Apr 5 2010
by: Jenny Applequist, Information Trust Institute
The U.S. health care community has increasingly been adopting the use of electronic medical records and other electronic health information systems, but serious concerns about the security and privacy of those systems have been raised. The U.S. Department of Health and Human Services has just announced an award of $15 million in research funding to the University of Illinois to help put those concerns to rest.
Faculty from the computer science department at the University of Illinois are set to lead a multi-university consortium of researchers who intend to make the technologies involved in electronic health records, health information exchange, and telemedicine trustworthy enough to earn the confidence of doctors and patients. The ultimate goal of the project is to improve patient outcomes while limiting inappropriate access. The project will be based at the Information Trust Institute (ITI) at Illinois.
The research award, entitled “Strategic Healthcare Information Technology Advanced Research Projects on Security (SHARPS),” will result in the creation of the SHARPS Center for Health Information Privacy and Security within ITI, and will support research led by 20 senior researchers at the University of Illinois, the University of California at Berkeley, Carnegie Mellon University, Dartmouth College, Harvard Medical School, Johns Hopkins University, New York University, Northwestern Memorial Hospital, Stanford University, the University of Massachusetts Amherst, the University of Washington, and Vanderbilt University.

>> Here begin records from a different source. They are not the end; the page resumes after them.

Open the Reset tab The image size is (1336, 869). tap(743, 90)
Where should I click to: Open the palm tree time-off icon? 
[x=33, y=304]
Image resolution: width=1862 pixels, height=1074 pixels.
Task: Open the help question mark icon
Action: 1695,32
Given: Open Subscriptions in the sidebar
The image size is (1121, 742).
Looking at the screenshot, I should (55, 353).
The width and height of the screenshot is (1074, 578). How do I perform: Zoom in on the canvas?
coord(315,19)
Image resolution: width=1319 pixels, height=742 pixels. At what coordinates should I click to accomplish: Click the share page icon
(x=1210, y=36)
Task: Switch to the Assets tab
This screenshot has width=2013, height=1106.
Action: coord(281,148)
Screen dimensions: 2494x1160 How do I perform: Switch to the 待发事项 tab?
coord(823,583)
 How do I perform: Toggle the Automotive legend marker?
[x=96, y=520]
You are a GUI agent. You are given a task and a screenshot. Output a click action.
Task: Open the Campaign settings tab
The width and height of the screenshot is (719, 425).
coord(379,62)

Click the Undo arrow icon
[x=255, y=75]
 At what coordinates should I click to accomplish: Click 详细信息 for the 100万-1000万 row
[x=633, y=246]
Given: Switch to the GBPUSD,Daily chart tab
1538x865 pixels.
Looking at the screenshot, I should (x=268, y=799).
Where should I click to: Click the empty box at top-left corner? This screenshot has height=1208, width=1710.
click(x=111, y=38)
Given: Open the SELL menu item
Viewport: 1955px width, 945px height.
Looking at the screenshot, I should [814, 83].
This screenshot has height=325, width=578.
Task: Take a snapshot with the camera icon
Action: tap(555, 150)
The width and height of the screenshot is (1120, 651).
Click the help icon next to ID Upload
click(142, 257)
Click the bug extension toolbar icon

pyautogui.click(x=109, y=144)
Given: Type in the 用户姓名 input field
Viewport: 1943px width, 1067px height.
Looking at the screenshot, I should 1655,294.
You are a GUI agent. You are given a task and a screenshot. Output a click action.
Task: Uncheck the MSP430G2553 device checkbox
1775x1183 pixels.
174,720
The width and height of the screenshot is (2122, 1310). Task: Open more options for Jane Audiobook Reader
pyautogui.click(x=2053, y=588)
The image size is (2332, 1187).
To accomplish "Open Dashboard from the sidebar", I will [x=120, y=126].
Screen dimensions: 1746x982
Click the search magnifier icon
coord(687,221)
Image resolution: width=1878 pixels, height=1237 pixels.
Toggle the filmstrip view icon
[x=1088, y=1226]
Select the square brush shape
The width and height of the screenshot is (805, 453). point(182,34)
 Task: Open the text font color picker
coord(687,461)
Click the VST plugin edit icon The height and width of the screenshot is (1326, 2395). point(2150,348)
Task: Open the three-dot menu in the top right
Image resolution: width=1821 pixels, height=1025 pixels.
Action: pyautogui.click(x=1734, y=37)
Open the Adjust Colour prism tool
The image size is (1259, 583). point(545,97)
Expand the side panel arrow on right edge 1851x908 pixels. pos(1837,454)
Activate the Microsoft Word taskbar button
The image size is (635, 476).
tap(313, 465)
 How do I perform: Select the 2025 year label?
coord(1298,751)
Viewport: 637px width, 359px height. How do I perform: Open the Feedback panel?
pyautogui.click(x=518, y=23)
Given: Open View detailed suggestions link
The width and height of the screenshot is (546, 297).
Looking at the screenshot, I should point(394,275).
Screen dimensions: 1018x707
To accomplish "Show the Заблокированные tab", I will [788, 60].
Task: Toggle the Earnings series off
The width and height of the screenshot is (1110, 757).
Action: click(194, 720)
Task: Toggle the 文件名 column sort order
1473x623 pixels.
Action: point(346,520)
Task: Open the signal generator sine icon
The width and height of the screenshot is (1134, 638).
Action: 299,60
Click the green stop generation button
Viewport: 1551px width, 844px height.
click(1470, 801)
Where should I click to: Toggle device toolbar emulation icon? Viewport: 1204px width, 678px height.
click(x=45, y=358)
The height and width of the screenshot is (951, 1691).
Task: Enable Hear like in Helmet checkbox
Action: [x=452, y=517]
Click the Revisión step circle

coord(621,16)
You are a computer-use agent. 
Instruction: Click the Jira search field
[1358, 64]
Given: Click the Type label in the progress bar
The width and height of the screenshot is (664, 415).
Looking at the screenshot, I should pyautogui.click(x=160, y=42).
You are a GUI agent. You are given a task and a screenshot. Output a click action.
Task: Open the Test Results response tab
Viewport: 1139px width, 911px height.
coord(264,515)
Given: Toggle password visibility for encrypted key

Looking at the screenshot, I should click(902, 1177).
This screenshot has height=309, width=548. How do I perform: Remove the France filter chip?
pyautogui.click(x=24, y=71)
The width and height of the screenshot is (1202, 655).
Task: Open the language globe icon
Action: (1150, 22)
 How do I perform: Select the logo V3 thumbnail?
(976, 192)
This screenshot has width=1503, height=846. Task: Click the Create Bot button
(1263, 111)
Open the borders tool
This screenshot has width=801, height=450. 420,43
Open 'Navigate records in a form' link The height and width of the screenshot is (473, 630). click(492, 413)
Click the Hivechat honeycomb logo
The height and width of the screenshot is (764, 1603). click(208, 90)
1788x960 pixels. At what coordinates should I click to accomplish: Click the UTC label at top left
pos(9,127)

The SHARPS program’s lead investigator, computer science professor and ITI researcher Carl A. Gunter, explained the program’s motivation: “It is essential for patients and healthcare providers to have confidence in the information technologies on which modern healthcare is becoming increasingly reliant. SHARPS will address a key range of security and privacy barriers that currently limit the free exchange of data that can improve the quality, convenience, and efficient delivery of care. To accomplish this, SHARPS has assembled an elite multidisciplinary team of healthcare and cyber-security experts that is uniquely capable of carrying out an ambitious strategic program to bring security and privacy in health information technology to a new level of sophistication.”
SHARPS will focus on three health information environments -- electronic health records, health information exchange, and telemedicine -- that are becoming increasingly popular in spite of security concerns with their use.
Electronic health records, although already prevalent in most U.S. hospitals, are subject to risks that paper records are not, such as the physical ease with which a thief can carry away thousands of patients’ records on a USB stick in his pocket. Further, electronic records are vulnerable to Internet-based attacks if they are put online to increase accessibility.
Health information exchange plays a crucial role whenever patients and their healthcare providers are not in the same place -- for example, when a patient seeks emergency care while traveling far from home, or a patient’s primary care physician wishes to consult a specialist who is located at another institution in another state. However, such information exchange is greatly complicated by the fact that providers at different locations may be subject to different laws and institutional policies, and may face different security threat levels. Furthermore, multiple providers may be using different health information systems that are not compatible with each other.
Finally, telemedicine -- technologies that enable individuals to monitor and manage their health in settings outside hospitals -- is already being used to support a broad range of health and wellness goals, such as chronic disease management and independent aging. However, security and privacy risks have been a major barrier to adoption. Networked sensing devices collect sensitive personal information, from physiological data to information on patients’ activities and locations, and networked implanted devices expose patients to new risks, should adversaries find a way to control those devices.
Bruce Schneier, noted author and Chief Security Technology Officer of BT, praised the decision to establish the SHARPS program. “I believe in the SHARPS team. Their work will build technologies to make future health information systems more secure, accurate, and privacy-preserving,” he stated.
John D. Halamka, Chief Information Officer of Harvard Medical School and Beth Israel Deaconess Medical Center, also expressed the view that the SHARPS project is addressing critical problems, and has the expertise to make valuable contributions. “The advancement of security in healthcare information technology is an issue with far-reaching implications warranting immediate attention,” he said. “We need interoperable healthcare to ensure the right care is given to the right patients at the right time, but always protecting privacy. SHARPS has gathered an exceptionally capable team of innovators to tackle this important objective.”